Ellsworth McKee: From Lean Times To A $1 Billion Operation

Wednesday, March 05, 2008
Ellsworth McKee
Ellsworth McKee

Ellsworth McKee told the Hamilton Place Rotary Club on Wednesday how his family went from sleeping in the back of a small bakery on Dodds Avenue to operating one of the most successful bakeries in the country with over $1 billion in annual sales.

He also told the club the huge operation now based in Collegedale rarely made a profit in the early years.

Mr. McKee said his father, O.D. McKee, first worked pulling corn at 50 cents a day. He said at the time the family lived in a tiny log house that had been built for slaves.
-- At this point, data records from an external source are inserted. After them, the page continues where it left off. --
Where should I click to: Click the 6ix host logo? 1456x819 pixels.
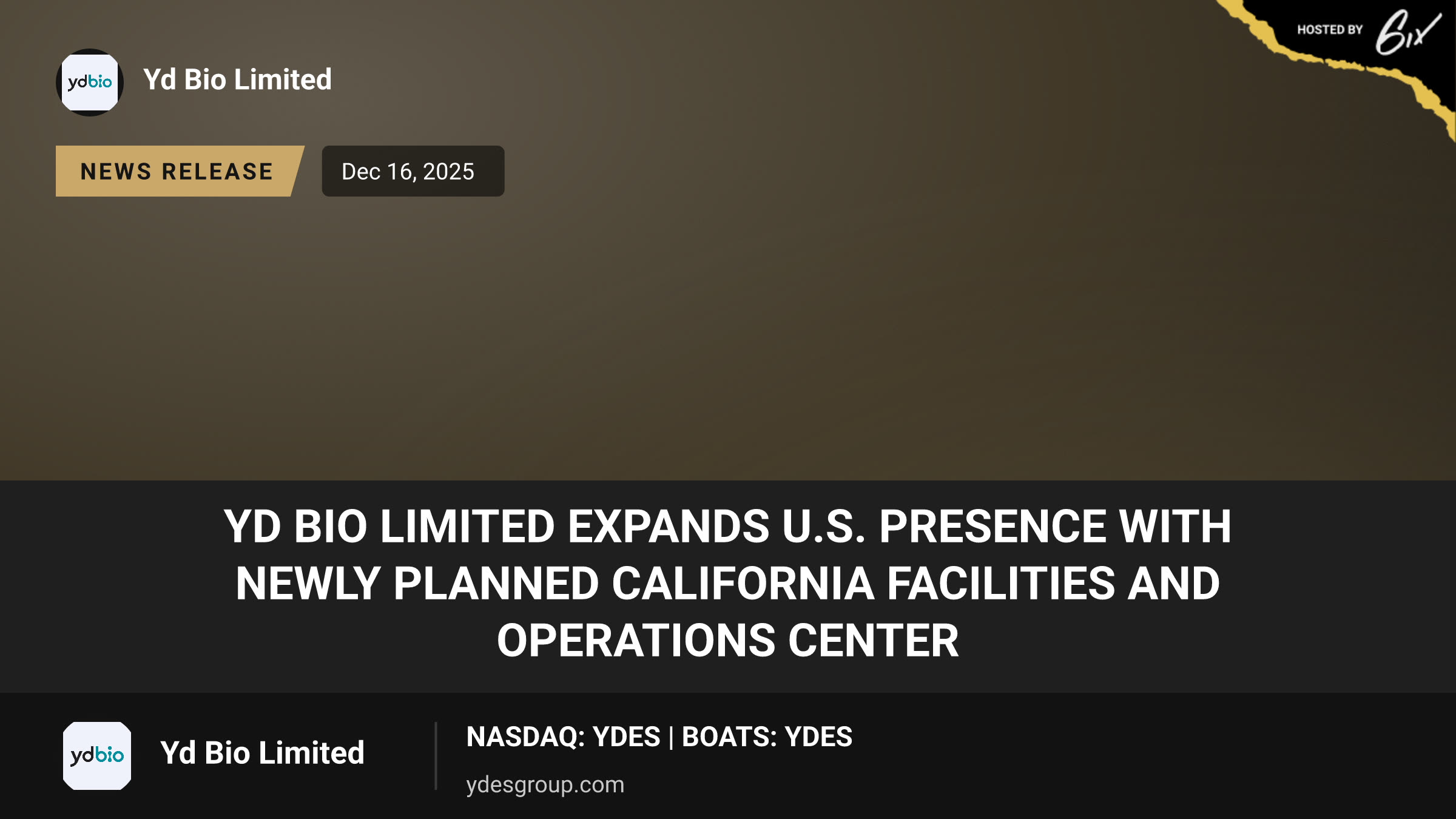(1407, 32)
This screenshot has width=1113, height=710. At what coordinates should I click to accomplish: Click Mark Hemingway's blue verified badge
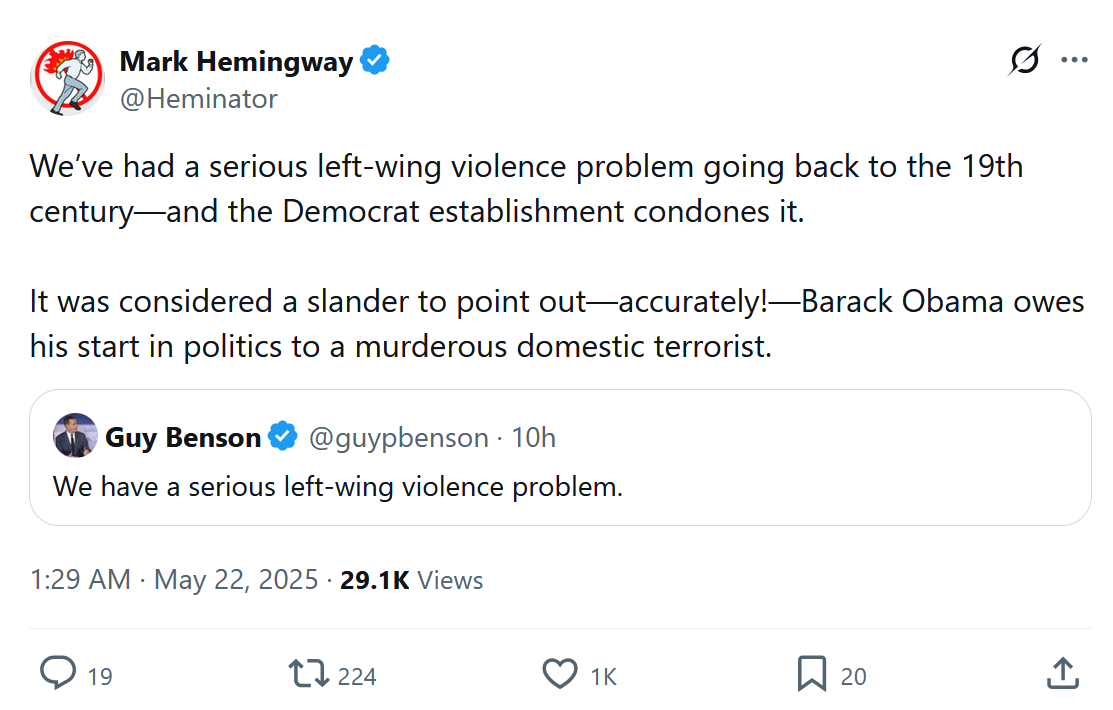tap(375, 61)
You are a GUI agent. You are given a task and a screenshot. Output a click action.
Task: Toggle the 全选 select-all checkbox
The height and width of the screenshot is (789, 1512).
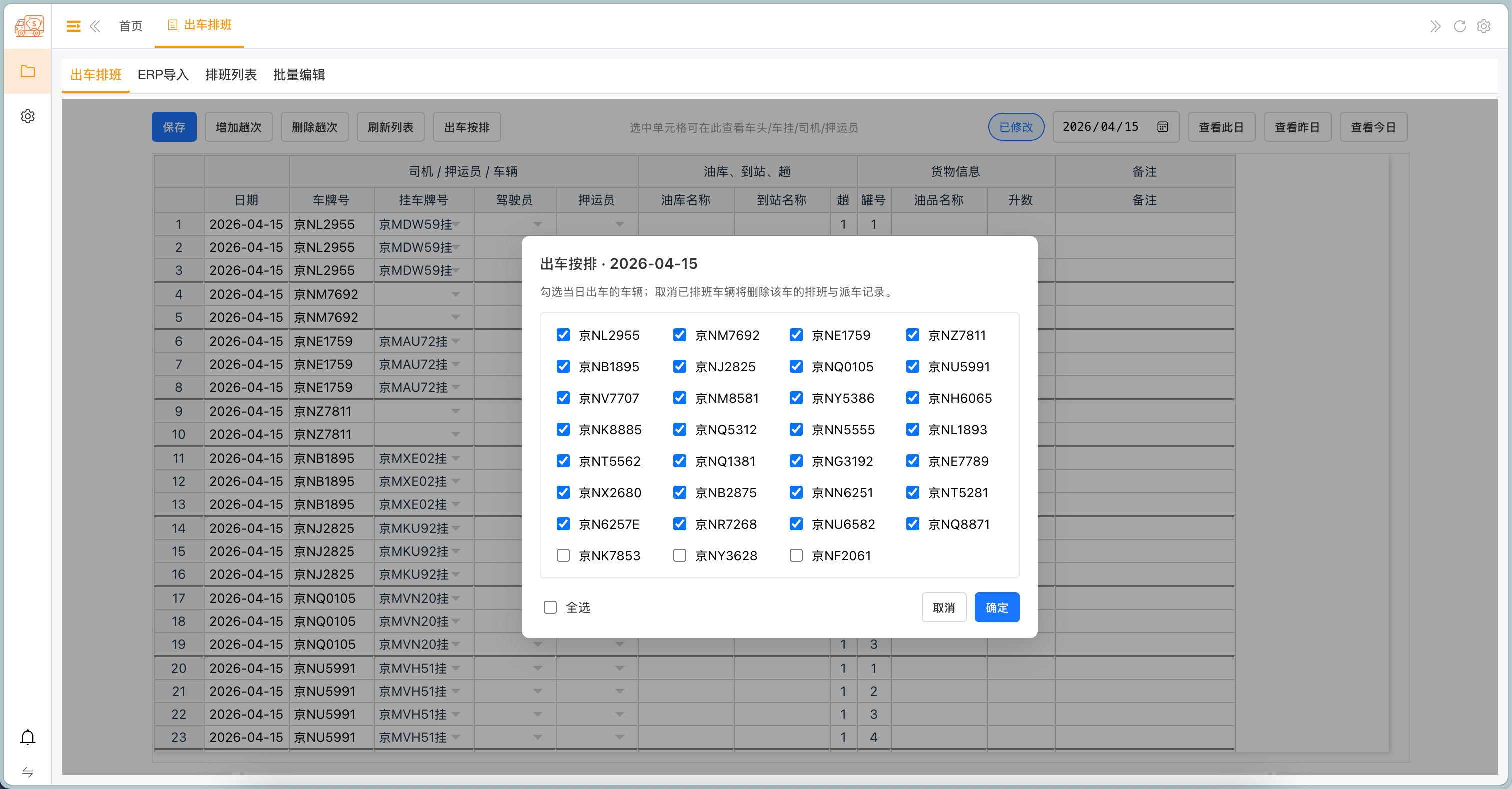click(x=550, y=608)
He said O.D. McKee met a cookie salesman and inquired about following that trade. The salesman said the company had an opening in Chattanooga.

The speaker said his father began peddling cookies out of a 1929 Whippet. He said he would take the back seat out of the Whippet while working during the week, then put it back in on weekends.
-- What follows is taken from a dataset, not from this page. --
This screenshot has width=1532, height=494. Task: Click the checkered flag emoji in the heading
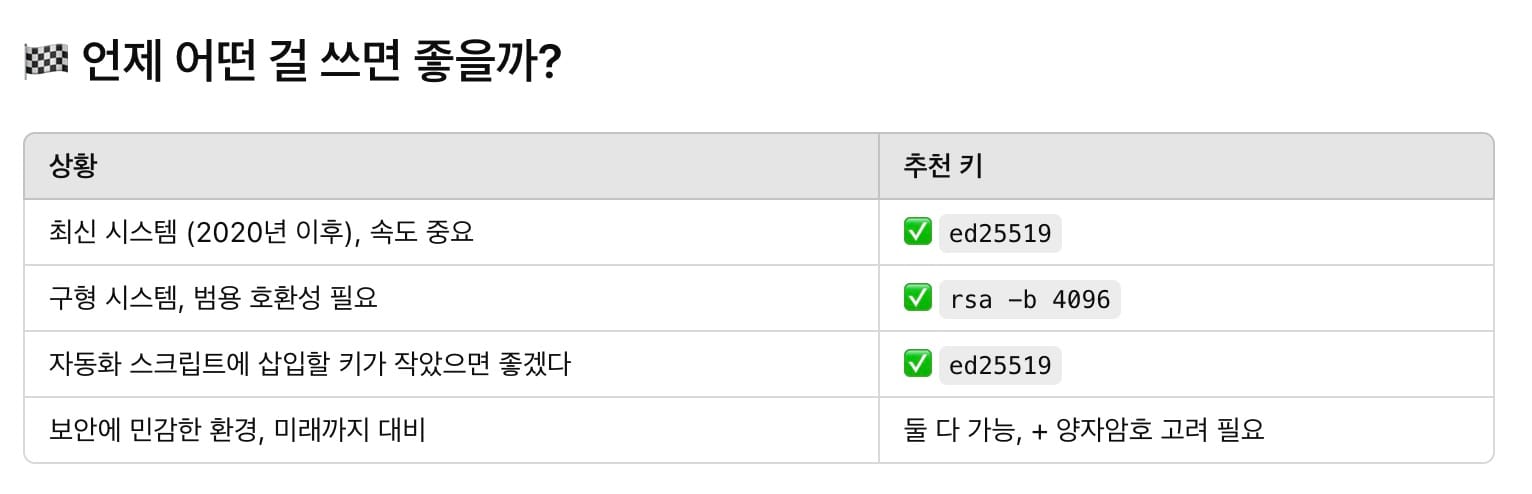(44, 65)
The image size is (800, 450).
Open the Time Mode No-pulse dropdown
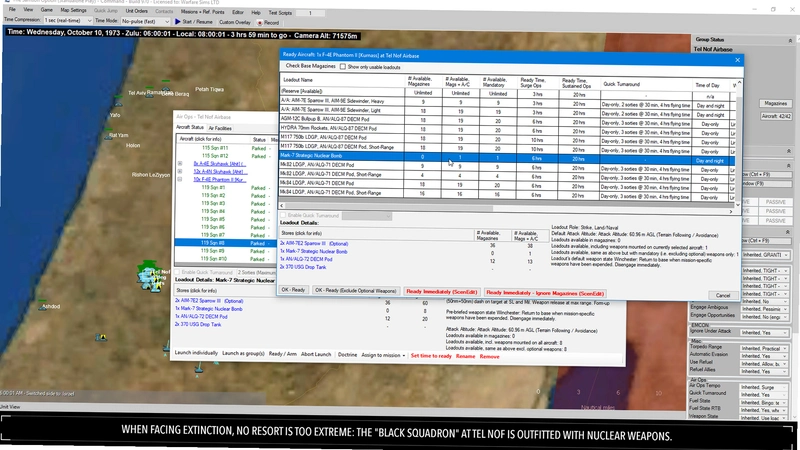pyautogui.click(x=145, y=21)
He said his father got involved with a small bakery on Main Street, then in 1934 moved to Dodds Avenue, where Goodwill Industries is now located. He said at first O.D. McKee put up a sheet near the back of the bakery and the family lived behind the sheet. The milk was kept in a cellar below the back area. He said later the family lived in a small house near the bakery on Dodds.

Mr. McKee said his father had taken courses at Southern College in Collegedale, but he had dyslexia and never finished. He quit because his brother took a different course of study and quit reading his lessons to him. O.D. McKee was told he could get his diploma if he ever finished two final courses. Ellsworth McKee said years later Southern officials found that old diploma and presented it to him.
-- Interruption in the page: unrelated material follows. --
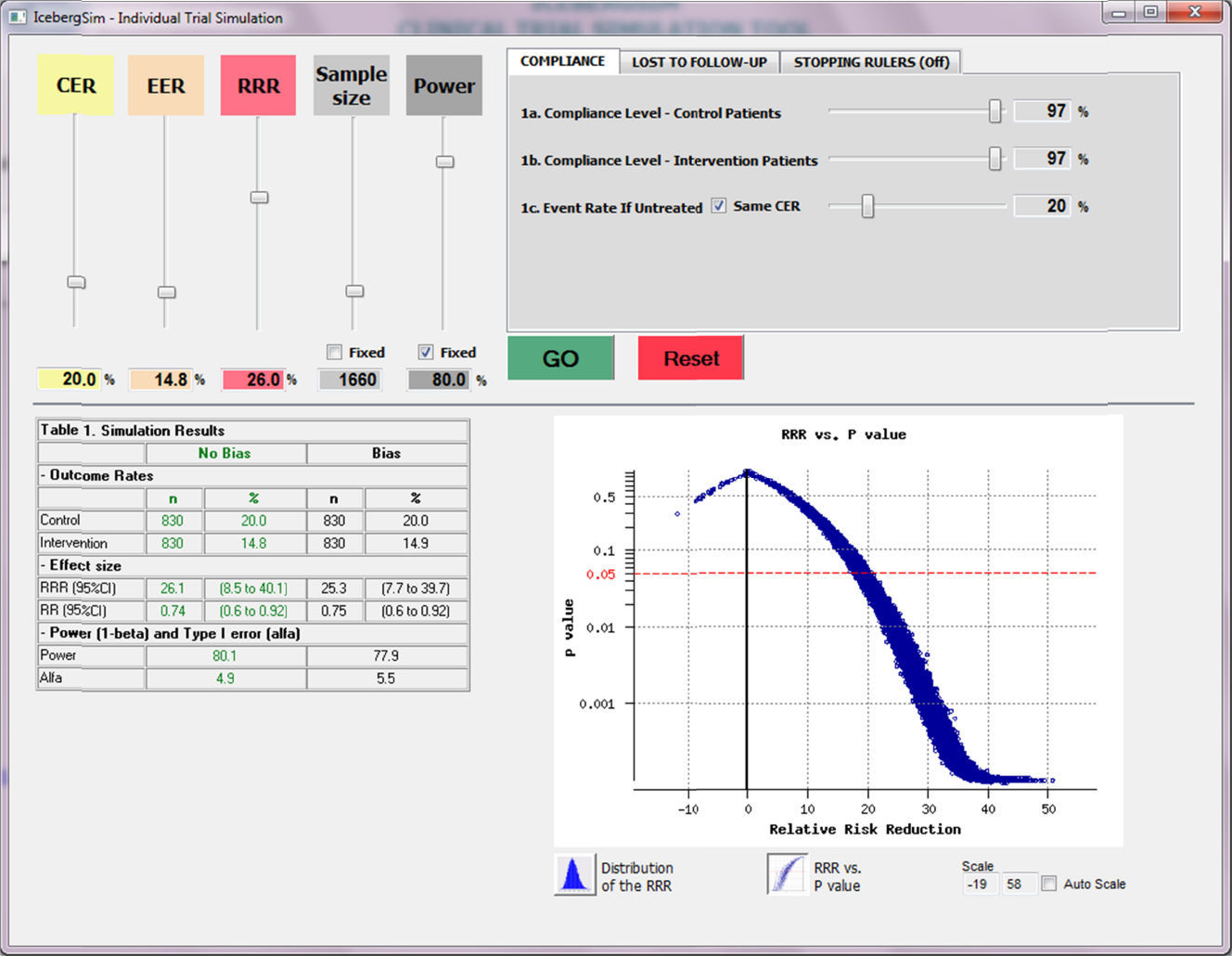
Task: Click the Scale minimum field showing -19
Action: point(978,884)
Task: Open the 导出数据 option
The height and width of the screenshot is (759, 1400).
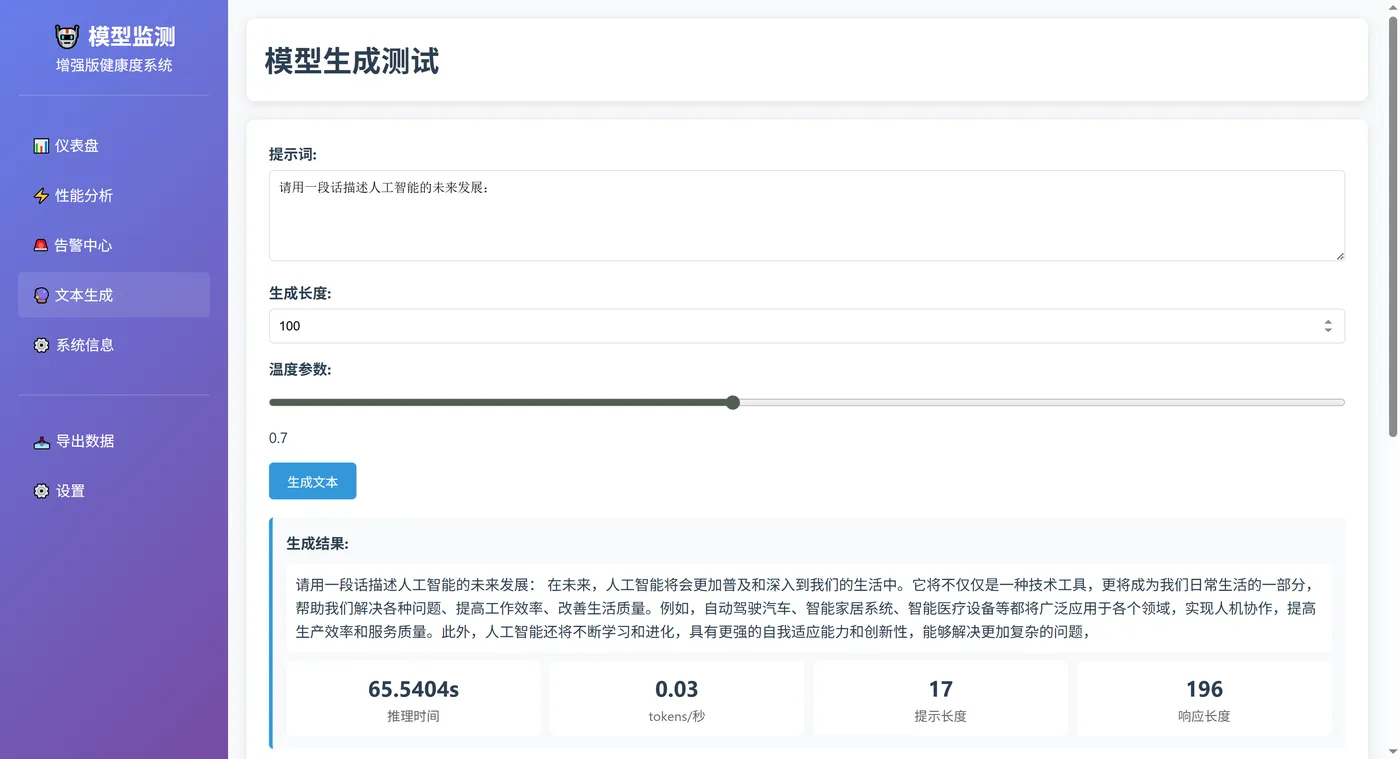Action: click(84, 441)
O.D. McKee decided in 1946 to move to Charlotte, N.C., to start a bakery there. Ellsworth McKee said he remembers his first job there was painting some metal pipes that were to be used for trusses in the bakery building. McKee in 1948 handed over the bakery to Herman Lay, who later started the Lay's Potato Chip empire. He said Lay soon came back to McKee and told him he "couldn't do anything with it and wanted him to take it back."

The speaker said the family had to sell their home and move into the back of the Charlotte bakery to make ends meet.

He said the family returned to Chattanooga in 1951 and were involved with his uncle, Cecil King, in a bakery. O.D. McKee acquired it in 1954.

He said in 1956 the bakery needed to expand, and Southern College offered property out at Collegedale. But McKee was skeptical because it was so far out and only two trucking firms would go out that way - one three times a week and another two times.

He said O.D. McKee talked with Dr. Lee Roberson of Tennessee Temple to see if he would make a similar offer. But he said Dr. Roberson chose instead to work on an expansion of the campus in Highland Park.

So it was decided to move out to Collegedale - with construction beginning in 1956. The cookie line went into operation the following year and then a cake operation followed.

The firm came up with a popular snack, but it needed a name. He said O.D. McKee was talking with Bob Moshier and was mentioning his grandchildren. When he got to Debbie, Mosier said, "Little Debbie. That has a ring to it."

The speaker said times remained sparse during this period. He said once the company paid $2,200 to the IRS. He said, "An auditor came out and they gave us the money back."

He said he began studying the operation and told his father "we are losing money on two-thirds of our product line."

By the early 1960s, he said McKee Baking Company began making a profit.

Now he said it has 6,300 employees and produces over 100 food lines.

He said some of his favorites are Nutty Bars, any hard cookie and the new Smores. He said, "We took three boxes of Smores with us on a recent trip to Walla Walla."